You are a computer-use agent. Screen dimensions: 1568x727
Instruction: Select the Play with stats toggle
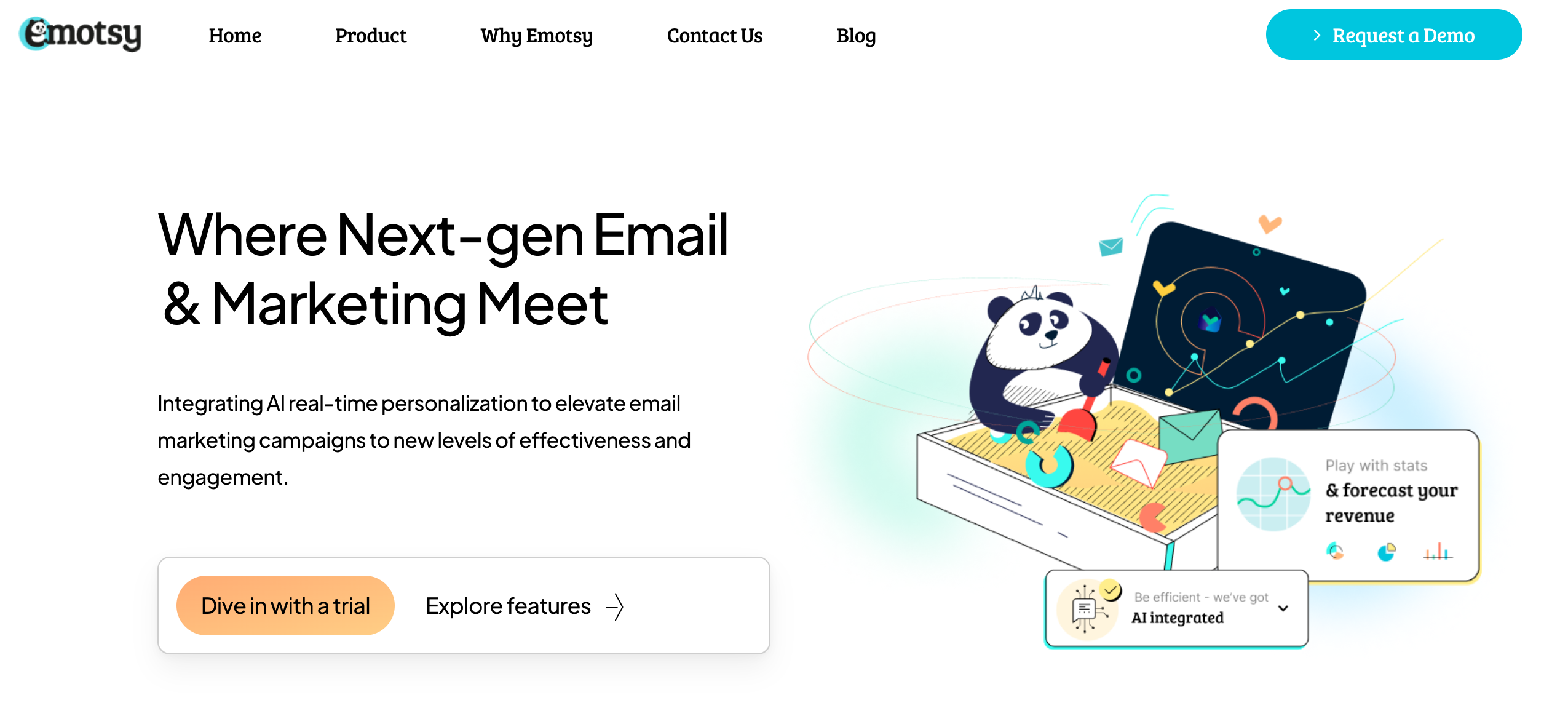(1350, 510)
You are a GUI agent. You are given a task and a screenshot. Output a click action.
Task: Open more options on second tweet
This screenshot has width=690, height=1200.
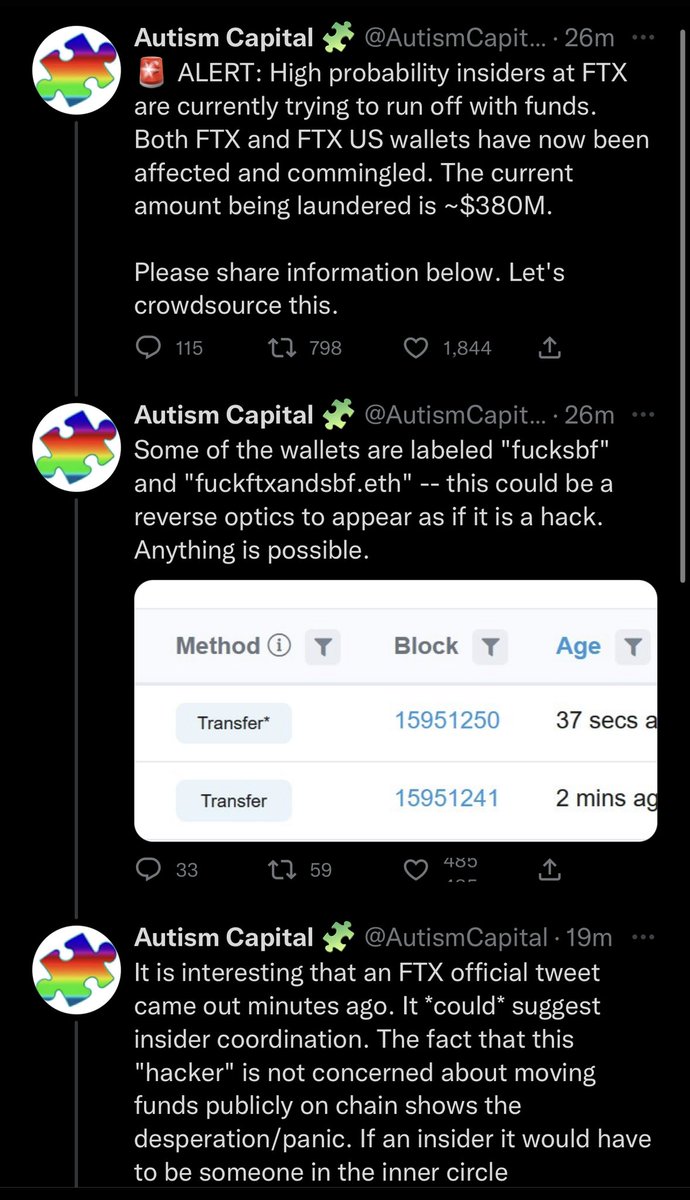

● **Problem description**: With the images left out, set down each record exactly as it appears.

● **Solution for this task**:
You are a computer-use agent. Screen dimensions: 1568x727
Instruction: Select the Play with stats toggle
(1350, 510)
You are a GUI agent. You are given a task and a screenshot. Output a click action.
Task: Open more options on second tweet
This screenshot has width=690, height=1200.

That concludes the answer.